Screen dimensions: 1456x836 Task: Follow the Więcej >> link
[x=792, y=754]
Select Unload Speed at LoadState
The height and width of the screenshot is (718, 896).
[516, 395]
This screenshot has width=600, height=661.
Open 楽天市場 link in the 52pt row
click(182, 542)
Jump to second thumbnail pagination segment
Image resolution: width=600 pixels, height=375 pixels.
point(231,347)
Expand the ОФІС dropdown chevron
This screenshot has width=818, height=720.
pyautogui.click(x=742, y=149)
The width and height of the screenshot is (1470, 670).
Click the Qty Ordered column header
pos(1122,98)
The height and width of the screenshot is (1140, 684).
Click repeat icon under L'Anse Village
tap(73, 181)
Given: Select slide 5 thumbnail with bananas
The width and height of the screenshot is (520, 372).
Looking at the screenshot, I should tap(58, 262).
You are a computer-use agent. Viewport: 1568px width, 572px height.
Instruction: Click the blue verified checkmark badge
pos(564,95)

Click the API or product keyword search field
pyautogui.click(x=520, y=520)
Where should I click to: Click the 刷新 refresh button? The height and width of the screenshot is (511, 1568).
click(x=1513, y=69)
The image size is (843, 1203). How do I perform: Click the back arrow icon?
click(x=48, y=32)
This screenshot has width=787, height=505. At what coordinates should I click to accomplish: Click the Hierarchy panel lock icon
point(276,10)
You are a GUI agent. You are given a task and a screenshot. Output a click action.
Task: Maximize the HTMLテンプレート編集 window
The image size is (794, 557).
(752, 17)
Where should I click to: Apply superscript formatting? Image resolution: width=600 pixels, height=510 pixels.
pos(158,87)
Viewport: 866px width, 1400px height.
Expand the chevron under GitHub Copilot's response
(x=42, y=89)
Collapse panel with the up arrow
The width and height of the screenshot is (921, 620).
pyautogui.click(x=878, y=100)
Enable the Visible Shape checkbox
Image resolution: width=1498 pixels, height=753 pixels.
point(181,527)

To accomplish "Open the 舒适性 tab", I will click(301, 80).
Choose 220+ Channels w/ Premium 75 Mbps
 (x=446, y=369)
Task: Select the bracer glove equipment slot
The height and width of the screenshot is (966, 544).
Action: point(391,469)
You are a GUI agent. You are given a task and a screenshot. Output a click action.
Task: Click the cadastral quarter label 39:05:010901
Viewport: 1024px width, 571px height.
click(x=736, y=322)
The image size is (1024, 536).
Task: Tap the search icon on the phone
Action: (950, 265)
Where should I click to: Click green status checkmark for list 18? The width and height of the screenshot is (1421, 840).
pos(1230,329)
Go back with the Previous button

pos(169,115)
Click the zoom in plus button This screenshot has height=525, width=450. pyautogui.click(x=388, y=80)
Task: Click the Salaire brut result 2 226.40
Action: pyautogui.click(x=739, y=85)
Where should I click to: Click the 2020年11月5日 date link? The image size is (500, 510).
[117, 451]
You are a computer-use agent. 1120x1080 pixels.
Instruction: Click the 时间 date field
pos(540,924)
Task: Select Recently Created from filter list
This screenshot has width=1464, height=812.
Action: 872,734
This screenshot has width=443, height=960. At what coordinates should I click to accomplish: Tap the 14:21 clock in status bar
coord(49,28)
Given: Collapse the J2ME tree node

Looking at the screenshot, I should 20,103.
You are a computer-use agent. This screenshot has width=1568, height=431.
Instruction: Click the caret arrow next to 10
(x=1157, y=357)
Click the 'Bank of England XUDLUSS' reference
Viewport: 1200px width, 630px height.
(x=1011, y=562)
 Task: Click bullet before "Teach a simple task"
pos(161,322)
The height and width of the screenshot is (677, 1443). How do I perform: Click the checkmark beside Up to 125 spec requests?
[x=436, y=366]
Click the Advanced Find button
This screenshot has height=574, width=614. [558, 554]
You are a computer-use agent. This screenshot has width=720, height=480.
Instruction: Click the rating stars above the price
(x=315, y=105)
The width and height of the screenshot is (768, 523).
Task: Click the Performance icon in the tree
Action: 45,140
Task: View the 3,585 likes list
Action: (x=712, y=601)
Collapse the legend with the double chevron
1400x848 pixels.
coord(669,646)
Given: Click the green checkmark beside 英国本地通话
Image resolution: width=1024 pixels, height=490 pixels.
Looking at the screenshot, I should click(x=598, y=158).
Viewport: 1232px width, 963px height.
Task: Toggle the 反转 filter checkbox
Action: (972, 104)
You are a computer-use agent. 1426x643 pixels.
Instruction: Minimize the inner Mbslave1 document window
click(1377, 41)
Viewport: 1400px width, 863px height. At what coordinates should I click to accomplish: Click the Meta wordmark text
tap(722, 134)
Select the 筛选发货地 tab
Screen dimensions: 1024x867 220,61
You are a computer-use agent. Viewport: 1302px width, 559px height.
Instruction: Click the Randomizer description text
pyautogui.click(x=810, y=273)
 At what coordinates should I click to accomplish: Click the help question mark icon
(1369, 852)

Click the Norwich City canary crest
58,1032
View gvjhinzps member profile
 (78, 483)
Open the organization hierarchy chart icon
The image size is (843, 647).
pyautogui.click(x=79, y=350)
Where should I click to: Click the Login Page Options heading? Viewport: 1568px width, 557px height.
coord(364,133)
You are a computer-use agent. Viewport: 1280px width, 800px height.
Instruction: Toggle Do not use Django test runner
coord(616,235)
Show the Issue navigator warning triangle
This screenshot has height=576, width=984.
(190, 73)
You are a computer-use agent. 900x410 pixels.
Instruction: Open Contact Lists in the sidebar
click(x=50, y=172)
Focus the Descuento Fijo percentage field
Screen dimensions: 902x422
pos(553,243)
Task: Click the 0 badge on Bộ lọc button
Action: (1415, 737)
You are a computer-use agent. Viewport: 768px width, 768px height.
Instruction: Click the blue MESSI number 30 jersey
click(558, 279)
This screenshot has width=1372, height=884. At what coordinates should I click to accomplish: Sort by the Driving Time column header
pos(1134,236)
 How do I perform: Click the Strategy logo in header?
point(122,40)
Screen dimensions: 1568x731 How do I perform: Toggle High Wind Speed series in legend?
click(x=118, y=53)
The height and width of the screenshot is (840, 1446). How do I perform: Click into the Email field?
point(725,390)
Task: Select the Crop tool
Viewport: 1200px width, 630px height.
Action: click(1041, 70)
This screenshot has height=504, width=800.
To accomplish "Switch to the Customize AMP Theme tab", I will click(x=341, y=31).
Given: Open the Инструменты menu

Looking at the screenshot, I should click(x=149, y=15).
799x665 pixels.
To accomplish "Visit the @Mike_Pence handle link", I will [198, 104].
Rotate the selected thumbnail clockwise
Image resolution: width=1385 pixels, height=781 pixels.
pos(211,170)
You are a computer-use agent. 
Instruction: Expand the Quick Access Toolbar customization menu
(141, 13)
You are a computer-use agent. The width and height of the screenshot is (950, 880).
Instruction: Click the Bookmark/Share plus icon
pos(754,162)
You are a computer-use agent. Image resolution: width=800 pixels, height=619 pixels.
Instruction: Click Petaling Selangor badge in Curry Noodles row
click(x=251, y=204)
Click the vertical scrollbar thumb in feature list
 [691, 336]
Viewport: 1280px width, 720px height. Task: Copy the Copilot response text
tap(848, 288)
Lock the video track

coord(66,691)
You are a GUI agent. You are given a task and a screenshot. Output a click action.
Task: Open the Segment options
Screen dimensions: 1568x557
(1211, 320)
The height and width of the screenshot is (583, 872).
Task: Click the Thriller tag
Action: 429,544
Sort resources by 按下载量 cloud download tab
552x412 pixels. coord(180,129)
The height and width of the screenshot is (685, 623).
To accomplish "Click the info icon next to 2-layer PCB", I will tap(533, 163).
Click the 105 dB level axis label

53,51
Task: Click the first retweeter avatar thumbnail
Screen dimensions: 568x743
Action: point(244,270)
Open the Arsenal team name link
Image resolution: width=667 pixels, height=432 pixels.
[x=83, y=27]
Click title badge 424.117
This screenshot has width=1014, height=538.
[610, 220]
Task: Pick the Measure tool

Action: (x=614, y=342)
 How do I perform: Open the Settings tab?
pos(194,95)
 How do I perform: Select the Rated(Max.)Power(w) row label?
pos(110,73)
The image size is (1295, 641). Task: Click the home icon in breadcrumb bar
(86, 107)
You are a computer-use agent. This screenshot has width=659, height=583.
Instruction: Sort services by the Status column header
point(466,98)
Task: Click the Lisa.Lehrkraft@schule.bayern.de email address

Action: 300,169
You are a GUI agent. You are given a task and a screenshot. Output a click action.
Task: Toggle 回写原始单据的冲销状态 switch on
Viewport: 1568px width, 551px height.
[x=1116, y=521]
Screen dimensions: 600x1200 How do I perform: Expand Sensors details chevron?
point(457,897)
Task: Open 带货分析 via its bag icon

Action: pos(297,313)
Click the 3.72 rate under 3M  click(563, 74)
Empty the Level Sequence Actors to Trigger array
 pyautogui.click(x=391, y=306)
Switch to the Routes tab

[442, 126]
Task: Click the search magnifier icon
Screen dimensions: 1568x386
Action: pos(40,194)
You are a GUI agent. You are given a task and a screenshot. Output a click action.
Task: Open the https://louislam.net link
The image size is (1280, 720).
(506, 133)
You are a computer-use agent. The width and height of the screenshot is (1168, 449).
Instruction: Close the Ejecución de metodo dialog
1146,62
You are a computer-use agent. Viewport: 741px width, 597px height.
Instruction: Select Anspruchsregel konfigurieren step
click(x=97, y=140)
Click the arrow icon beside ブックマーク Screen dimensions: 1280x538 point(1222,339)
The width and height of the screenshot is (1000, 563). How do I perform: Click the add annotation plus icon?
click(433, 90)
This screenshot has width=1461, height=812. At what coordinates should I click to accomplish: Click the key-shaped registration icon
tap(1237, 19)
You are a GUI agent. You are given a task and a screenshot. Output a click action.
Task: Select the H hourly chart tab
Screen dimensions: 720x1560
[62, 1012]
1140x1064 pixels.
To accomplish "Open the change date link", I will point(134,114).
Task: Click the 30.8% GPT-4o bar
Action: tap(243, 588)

########################################

**WHAT YOU SHOULD DO**: Using the records above, restate word for word the lines from the one with "Instruction: Click the blue MESSI" through the one with "The height and width of the screenshot is (685, 623).", both included.

**RESULT OF THE TASK**:
Instruction: Click the blue MESSI number 30 jersey
click(558, 279)
This screenshot has width=1372, height=884. At what coordinates should I click to accomplish: Sort by the Driving Time column header
pos(1134,236)
 How do I perform: Click the Strategy logo in header?
point(122,40)
Screen dimensions: 1568x731 How do I perform: Toggle High Wind Speed series in legend?
click(x=118, y=53)
The height and width of the screenshot is (840, 1446). How do I perform: Click into the Email field?
point(725,390)
Task: Select the Crop tool
Viewport: 1200px width, 630px height.
Action: click(1041, 70)
This screenshot has height=504, width=800.
To accomplish "Switch to the Customize AMP Theme tab", I will click(x=341, y=31).
Given: Open the Инструменты menu

Looking at the screenshot, I should click(x=149, y=15).
799x665 pixels.
To accomplish "Visit the @Mike_Pence handle link", I will [198, 104].
Rotate the selected thumbnail clockwise
Image resolution: width=1385 pixels, height=781 pixels.
pos(211,170)
You are a computer-use agent. 
Instruction: Expand the Quick Access Toolbar customization menu
(141, 13)
You are a computer-use agent. The width and height of the screenshot is (950, 880).
Instruction: Click the Bookmark/Share plus icon
pos(754,162)
You are a computer-use agent. Image resolution: width=800 pixels, height=619 pixels.
Instruction: Click Petaling Selangor badge in Curry Noodles row
click(x=251, y=204)
Click the vertical scrollbar thumb in feature list
 [691, 336]
Viewport: 1280px width, 720px height. Task: Copy the Copilot response text
tap(848, 288)
Lock the video track

coord(66,691)
You are a GUI agent. You are given a task and a screenshot. Output a click action.
Task: Open the Segment options
Screen dimensions: 1568x557
(1211, 320)
The height and width of the screenshot is (583, 872).
Task: Click the Thriller tag
Action: 429,544
Sort resources by 按下载量 cloud download tab
552x412 pixels. coord(180,129)
The height and width of the screenshot is (685, 623).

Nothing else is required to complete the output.